"Privatisasi tidak berarti neoliberal, misalnya negara menjual hotel bukan neolib, kalau yang dijual hotel mosok dibilang neolib, pemancingan ikan dijual masa dibilang neolib, masa negara ngurusin ikan," tutur Faisal.
Hal ini disampaikan Faisal dalam dialog kenegaraan bertajuk "Neoliberalisme Vs Kerakyatan" di Gedung DPD, Senayan, Jakarta, Jumat (29/5/2009).
SCROLL TO CONTINUE WITH CONTENT
"Itu kan kesannya neolib diversuskan dengan ekonomi kerakyatan, ga bener namanya itu, bolak balik gitu lagi, jadi tidak mutu," tutur Faisal.
Faisal kemudian menjelaskan duduk perkara sistem ekonomi yang belakangan menjadi isu politik ini. Menurutnya neoliberal dan komunis adalah paham ekonomi namun kerakyatan adalah penerapan sistem ekonomi bukan paham ekonomi.

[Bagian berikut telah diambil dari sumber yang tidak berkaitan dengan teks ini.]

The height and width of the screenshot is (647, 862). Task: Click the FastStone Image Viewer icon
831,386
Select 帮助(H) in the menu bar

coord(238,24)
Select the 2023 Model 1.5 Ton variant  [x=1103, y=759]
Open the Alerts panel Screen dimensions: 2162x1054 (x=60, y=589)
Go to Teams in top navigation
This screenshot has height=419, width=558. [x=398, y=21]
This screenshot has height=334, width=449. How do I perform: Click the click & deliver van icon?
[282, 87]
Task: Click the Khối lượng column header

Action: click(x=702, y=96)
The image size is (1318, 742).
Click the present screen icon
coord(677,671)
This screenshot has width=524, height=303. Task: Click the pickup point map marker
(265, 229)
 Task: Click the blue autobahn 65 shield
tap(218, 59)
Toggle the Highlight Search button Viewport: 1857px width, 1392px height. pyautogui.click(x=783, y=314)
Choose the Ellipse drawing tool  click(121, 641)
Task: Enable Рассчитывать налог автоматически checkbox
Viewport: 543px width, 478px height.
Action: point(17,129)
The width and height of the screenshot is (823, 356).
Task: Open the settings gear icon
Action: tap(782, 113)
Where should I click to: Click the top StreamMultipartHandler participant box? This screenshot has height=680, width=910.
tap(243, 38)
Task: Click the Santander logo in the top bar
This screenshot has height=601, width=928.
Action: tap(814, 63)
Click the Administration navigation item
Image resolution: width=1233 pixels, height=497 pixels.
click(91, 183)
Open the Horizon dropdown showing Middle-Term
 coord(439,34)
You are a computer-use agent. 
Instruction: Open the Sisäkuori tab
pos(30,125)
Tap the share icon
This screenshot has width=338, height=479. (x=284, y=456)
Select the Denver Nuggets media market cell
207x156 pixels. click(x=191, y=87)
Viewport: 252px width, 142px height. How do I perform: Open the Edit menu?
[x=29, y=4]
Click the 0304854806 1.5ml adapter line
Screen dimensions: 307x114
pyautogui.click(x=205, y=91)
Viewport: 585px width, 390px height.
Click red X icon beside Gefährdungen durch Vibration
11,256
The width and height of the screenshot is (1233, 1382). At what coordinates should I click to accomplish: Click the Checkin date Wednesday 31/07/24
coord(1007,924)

"Neolib itu lawannya komunisme, ekonomi kerakyatan adalah bukan ideologi, itu adalah mekanisme ekonomi untuk memenuhi kebutuhan rakyatnya," tutur Faisal.
Menurut Faisal masih banyak hal-hal yang harus ditangani bangsa Indonesia selain mempeributkan isu neoliberalisme. Rakyat miskin menanti lapangan pekerjaan dan penghidupan yang lebih baik.
"Menjelaskan tantangan bangsa kedepan dan menjawabnya jauh lebih penting, daripada kita capek-capek berbicara neolib, mau apa-apa kok neolib," tutur Faisal.
Faisal kemudian membeberkan beberapa permasalahan yang menurutnya memprihatinkan. Faisal berharap pemerintah segera menemukan solusi untuk mengatasinya.
"Ekonomi kita tercabik-cabik dengan mekanisme pasar, anda liburan keluar negeri lebih mahal dari ke dalam negeri, sumatera produsen batubara tetapi kok listriknya padam terus," tutur Faisal.
Apa harapannya tentang kemajuan perekonomian Indonesia kedepan? "Kita harus berada ditengah-tengah antara pasar dengan negara, kalau sedikit ada unsur pasar bukan berarti neolib," tegasnya.